I am really annoyed with the user account, I really would like to pull it out and throw it away but I realize it is a safety tool to stop loosing my PC .
The thing that annoys me is a box appears many a time and there is no name of what is trying to change my PC ie in your example Ashampoo. If I am opening a programme that requires a UAC warning and has its name on I quite except its opening and clicking yes on it but my trouble is I have a UAC warning pop up at any time even in the midst of say a you tube clip, and it has no name on it only it comes from my hard drive so I do not know what it is so I always say No. It is totally irritating as it stops what ever I am doing until I answer the question yes or no. Is there any answer to this. It is stopping my wife wanting to take opt for the free offer on Windows 10 on our main PC.

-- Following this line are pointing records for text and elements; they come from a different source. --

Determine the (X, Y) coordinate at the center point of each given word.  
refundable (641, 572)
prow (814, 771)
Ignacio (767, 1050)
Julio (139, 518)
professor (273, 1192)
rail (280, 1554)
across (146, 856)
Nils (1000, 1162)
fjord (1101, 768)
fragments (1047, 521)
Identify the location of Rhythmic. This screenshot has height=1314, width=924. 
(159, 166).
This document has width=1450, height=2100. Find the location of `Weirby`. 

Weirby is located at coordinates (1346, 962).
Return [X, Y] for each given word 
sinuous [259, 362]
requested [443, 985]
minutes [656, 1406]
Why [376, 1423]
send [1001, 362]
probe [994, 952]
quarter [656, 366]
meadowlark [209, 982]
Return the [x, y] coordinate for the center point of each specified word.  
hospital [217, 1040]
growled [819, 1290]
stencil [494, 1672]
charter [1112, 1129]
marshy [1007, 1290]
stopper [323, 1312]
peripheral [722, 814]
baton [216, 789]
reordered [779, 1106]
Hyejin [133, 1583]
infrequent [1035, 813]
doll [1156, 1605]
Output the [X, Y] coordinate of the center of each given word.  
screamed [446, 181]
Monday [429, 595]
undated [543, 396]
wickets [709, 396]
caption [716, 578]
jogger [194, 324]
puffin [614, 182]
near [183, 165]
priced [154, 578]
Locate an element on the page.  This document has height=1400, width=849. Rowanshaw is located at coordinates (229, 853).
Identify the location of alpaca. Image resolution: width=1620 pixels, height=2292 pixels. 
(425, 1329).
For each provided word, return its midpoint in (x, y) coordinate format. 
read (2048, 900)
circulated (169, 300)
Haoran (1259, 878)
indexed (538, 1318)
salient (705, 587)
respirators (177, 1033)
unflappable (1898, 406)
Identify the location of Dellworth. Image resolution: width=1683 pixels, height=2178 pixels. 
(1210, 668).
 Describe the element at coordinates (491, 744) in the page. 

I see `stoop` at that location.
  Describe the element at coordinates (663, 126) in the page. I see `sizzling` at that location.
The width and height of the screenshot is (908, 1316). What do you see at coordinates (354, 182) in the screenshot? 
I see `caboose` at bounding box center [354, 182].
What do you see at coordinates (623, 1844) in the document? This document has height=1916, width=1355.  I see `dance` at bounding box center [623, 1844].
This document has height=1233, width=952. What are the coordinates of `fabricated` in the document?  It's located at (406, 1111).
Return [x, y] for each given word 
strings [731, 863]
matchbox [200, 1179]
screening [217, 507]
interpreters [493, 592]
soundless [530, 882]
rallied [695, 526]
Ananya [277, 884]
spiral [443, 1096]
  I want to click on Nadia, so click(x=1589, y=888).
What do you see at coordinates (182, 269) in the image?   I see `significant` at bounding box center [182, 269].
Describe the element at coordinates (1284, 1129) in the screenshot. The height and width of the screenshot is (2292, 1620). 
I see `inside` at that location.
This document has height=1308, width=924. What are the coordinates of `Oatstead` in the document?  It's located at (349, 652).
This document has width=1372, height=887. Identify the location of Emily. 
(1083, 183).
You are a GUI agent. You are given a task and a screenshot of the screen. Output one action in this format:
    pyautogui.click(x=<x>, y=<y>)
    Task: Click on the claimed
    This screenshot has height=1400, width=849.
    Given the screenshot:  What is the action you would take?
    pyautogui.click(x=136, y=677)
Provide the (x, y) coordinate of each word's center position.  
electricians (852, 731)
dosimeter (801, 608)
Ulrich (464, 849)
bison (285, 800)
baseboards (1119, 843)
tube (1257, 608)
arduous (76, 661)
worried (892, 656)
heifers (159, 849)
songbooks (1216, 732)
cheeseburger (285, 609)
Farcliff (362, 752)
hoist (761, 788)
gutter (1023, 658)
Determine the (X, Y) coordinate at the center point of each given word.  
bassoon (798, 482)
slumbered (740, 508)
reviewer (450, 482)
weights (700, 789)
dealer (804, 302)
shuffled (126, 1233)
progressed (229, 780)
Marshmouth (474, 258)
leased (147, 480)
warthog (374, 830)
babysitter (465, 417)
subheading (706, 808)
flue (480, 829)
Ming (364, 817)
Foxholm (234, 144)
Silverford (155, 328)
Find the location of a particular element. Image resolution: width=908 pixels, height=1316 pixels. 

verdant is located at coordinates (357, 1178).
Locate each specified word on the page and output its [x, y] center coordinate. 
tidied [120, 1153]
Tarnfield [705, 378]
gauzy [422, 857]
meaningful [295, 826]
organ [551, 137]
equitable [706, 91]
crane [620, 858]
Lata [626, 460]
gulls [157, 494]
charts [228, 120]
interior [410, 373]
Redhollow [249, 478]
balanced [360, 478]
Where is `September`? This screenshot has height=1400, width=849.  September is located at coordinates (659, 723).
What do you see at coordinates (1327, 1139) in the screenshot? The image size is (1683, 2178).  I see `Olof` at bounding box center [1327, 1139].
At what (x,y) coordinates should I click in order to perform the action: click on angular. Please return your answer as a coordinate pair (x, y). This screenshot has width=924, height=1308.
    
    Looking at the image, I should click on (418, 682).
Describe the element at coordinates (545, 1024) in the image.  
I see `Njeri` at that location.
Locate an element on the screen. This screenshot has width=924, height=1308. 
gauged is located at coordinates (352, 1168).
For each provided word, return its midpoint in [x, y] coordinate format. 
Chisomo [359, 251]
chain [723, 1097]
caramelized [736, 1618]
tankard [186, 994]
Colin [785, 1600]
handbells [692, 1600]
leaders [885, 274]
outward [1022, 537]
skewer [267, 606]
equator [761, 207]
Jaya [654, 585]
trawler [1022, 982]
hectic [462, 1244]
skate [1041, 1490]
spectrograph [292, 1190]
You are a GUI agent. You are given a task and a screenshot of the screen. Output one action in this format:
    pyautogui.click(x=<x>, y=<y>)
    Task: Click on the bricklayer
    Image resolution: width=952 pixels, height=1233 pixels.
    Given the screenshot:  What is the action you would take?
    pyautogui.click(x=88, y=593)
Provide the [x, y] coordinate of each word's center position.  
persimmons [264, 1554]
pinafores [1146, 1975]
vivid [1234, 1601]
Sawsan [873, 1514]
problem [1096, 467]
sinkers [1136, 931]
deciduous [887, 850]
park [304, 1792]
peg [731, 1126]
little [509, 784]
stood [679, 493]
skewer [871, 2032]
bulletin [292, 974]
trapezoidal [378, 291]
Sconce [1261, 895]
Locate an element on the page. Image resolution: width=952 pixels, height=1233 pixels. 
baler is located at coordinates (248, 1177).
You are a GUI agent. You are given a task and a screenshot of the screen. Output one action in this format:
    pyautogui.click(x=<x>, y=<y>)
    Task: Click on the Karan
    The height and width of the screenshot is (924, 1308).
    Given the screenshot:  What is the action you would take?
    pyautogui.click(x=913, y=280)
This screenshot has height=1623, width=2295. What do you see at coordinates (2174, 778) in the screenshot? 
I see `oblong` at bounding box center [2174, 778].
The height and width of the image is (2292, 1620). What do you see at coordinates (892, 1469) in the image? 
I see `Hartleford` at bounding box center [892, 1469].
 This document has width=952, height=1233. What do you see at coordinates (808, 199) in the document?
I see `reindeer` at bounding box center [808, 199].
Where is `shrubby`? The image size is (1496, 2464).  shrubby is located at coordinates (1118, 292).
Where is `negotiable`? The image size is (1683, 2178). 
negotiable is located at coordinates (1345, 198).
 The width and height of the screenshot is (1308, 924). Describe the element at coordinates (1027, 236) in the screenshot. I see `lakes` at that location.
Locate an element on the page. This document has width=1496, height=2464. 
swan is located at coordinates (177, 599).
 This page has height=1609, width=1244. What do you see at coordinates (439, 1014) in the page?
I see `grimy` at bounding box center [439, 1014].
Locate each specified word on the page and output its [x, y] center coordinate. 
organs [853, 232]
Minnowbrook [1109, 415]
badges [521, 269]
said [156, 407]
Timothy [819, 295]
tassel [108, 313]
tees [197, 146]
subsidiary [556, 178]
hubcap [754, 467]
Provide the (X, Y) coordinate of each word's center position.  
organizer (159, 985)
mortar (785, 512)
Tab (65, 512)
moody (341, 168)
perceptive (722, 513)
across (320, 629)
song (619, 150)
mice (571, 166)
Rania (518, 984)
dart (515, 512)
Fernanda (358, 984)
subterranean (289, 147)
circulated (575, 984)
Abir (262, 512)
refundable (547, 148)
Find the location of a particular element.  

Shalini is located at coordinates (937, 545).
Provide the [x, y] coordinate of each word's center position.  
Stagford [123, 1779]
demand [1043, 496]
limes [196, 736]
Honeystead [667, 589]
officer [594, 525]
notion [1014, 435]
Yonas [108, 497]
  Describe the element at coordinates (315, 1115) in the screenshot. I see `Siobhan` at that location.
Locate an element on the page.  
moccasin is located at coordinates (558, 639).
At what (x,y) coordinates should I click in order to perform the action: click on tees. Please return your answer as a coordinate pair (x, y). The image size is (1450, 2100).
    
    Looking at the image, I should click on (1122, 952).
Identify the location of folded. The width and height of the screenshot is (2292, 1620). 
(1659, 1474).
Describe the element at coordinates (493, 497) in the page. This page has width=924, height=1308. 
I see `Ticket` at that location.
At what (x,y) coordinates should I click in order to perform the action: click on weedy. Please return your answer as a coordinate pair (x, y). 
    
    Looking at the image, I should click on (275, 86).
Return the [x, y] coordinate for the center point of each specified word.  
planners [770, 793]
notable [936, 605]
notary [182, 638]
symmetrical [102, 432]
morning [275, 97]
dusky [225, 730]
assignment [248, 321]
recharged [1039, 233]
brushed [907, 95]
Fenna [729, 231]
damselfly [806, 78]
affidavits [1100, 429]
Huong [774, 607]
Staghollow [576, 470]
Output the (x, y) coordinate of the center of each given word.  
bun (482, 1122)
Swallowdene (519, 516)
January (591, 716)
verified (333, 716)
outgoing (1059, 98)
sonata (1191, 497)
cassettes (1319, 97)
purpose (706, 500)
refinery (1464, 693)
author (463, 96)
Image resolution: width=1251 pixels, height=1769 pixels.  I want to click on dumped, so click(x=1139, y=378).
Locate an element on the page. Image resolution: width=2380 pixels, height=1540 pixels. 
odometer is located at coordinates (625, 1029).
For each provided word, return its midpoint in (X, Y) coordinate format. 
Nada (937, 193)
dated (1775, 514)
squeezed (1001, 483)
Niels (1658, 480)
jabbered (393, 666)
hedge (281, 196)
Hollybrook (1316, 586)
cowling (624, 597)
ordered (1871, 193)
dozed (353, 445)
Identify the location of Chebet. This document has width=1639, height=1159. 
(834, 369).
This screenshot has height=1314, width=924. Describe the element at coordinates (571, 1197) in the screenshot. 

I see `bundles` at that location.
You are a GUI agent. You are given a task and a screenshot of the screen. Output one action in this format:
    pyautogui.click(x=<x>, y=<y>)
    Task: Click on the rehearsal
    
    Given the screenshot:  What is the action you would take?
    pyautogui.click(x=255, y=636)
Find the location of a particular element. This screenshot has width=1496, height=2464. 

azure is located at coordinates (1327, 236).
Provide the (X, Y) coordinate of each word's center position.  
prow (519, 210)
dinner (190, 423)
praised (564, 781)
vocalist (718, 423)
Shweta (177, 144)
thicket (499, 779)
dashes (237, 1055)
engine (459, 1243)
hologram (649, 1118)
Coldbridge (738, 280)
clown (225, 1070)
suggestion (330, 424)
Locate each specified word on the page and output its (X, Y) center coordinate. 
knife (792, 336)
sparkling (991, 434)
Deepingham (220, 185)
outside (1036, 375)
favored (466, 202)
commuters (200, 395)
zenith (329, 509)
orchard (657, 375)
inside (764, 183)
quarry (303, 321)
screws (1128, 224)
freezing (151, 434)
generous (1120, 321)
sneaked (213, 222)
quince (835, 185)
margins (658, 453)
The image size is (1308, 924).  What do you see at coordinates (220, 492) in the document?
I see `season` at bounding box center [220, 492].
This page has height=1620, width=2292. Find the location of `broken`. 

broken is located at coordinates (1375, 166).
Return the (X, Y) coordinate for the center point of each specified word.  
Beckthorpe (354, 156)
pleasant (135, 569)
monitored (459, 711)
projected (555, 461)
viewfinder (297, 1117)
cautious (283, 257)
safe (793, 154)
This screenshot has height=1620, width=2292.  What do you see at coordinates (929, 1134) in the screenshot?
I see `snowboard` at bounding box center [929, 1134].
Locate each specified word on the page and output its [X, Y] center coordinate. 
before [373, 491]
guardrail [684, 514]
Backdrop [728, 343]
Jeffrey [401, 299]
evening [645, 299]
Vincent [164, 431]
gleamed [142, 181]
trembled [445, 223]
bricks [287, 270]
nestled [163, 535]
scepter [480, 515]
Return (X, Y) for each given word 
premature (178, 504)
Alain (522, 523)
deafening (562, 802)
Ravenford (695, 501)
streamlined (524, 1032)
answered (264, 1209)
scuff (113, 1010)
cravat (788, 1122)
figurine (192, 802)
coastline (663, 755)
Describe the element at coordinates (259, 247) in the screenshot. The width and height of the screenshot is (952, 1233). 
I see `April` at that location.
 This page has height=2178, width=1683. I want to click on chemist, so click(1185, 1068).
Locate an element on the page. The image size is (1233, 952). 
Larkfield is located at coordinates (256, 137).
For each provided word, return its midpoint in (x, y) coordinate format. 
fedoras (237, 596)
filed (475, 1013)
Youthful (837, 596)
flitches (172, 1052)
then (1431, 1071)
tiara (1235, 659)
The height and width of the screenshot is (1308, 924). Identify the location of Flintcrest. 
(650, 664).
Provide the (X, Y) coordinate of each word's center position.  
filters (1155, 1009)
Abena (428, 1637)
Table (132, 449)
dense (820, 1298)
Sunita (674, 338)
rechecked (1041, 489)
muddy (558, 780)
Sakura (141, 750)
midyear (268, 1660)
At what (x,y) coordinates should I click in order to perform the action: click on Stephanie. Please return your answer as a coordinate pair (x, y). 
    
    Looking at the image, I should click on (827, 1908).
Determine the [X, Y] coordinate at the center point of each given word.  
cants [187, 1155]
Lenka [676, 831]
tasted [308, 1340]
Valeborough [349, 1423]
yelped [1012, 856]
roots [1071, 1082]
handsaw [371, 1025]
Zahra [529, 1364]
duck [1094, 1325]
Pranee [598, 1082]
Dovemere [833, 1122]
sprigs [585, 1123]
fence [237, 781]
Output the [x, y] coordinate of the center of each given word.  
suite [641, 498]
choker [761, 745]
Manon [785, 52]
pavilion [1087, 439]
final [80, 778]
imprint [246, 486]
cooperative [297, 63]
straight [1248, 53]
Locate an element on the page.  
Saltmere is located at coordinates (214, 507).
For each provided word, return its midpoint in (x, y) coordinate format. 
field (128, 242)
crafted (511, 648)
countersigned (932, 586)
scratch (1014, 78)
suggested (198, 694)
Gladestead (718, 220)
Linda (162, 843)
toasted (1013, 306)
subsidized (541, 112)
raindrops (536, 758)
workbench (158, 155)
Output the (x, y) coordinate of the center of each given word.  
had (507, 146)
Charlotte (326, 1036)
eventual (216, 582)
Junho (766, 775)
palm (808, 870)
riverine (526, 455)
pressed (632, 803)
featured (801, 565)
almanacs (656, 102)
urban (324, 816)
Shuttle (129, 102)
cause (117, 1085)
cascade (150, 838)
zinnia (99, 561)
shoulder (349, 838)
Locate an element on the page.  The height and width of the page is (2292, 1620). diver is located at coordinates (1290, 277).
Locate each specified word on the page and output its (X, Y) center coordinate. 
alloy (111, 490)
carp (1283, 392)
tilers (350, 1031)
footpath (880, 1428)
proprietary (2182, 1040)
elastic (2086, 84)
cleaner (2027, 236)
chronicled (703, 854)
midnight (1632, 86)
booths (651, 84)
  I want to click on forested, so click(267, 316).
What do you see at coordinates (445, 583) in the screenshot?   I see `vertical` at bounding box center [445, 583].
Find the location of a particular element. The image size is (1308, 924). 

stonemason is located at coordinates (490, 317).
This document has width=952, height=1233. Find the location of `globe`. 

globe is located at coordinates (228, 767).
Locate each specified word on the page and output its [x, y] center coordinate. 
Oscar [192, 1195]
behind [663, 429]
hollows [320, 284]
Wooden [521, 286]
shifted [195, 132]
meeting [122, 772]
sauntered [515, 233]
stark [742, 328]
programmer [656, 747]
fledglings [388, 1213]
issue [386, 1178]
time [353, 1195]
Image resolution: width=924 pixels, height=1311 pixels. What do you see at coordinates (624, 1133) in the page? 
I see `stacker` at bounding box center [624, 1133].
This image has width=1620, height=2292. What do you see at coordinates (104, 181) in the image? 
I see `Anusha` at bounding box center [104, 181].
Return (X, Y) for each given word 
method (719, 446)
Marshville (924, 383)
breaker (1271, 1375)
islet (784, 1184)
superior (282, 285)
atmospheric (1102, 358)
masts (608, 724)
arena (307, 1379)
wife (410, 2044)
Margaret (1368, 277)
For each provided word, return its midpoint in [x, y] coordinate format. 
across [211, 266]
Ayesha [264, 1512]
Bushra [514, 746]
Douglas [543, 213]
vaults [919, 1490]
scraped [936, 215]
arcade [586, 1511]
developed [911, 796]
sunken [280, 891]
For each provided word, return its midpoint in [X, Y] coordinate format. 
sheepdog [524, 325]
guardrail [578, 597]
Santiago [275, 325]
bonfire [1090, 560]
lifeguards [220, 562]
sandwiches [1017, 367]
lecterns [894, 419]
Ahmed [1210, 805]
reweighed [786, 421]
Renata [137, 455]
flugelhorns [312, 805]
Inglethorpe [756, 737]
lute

I hope you can help me Hugh Williams
Hello Hugh, you are absolutely correct in not clicking giving approval of an unknown UAC. I do think we can probably help you with this so I would like to suggest that you post this problem in our forum. Just click on the Forum tab above and enter it in the Operating System that is currently experiencing the problem. Make sure you tell me the Windows version, XP 7, etc. and describe the text on the UAC. I will look for your post and start right on it.
i have windows 8.1 and my yes box is disabled on user account control. How do I get back the yes box? Please help! Very annoyed. Thank you in advance for your time.